▶ Data listing
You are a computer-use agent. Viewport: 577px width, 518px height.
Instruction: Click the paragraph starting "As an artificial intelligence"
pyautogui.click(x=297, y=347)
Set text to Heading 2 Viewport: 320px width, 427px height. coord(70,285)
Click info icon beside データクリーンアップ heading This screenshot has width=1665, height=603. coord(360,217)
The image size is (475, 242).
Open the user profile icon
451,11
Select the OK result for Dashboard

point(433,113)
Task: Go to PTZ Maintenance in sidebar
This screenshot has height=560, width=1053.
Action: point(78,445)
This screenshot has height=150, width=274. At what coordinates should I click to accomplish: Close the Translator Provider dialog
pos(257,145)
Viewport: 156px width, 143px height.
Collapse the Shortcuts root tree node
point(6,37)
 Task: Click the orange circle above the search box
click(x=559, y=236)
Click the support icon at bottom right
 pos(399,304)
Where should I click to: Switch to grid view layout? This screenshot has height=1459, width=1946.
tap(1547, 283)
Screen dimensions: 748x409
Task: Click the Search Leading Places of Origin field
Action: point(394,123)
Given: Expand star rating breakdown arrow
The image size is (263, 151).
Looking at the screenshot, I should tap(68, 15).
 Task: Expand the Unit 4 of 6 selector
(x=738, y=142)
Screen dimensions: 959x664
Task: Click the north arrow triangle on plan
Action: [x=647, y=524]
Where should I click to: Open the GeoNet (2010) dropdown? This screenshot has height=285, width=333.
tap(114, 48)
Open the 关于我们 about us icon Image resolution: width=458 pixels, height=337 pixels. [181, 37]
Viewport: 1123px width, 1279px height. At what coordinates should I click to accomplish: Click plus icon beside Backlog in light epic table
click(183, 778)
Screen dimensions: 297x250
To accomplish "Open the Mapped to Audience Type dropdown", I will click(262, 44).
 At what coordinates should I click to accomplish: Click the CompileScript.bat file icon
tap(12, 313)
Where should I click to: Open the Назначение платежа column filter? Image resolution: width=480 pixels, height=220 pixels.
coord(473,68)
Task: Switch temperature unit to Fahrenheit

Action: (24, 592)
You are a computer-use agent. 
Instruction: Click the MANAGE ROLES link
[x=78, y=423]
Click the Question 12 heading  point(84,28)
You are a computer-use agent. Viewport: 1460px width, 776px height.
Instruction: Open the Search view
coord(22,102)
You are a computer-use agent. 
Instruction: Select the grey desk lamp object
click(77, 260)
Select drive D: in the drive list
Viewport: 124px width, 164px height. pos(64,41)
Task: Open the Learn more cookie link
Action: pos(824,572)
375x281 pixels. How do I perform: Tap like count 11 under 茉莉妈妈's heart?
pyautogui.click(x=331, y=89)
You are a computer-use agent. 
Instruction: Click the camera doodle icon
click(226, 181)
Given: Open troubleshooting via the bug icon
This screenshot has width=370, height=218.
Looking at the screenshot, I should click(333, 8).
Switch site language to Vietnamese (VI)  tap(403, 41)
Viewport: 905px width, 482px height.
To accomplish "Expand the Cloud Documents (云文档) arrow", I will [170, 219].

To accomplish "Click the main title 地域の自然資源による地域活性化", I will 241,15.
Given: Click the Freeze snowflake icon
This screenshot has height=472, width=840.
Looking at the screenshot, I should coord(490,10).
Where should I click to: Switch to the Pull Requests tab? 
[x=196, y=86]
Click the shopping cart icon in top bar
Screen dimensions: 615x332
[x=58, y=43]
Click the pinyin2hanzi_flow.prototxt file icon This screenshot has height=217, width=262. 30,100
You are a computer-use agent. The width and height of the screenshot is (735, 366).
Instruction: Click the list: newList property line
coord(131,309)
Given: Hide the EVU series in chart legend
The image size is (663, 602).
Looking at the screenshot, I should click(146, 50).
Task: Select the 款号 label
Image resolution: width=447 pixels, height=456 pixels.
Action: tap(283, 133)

▶ Stated task
Please reproduce the records from their start up to and including the line containing "Set text to", keeping the requests as they are, and shift every coordinate in the answers by adding 71 to it.

▶ Result of the task
You are a computer-use agent. Viewport: 577px width, 518px height.
Instruction: Click the paragraph starting "As an artificial intelligence"
pyautogui.click(x=368, y=418)
Set text to Heading 2 Viewport: 320px width, 427px height. coord(141,356)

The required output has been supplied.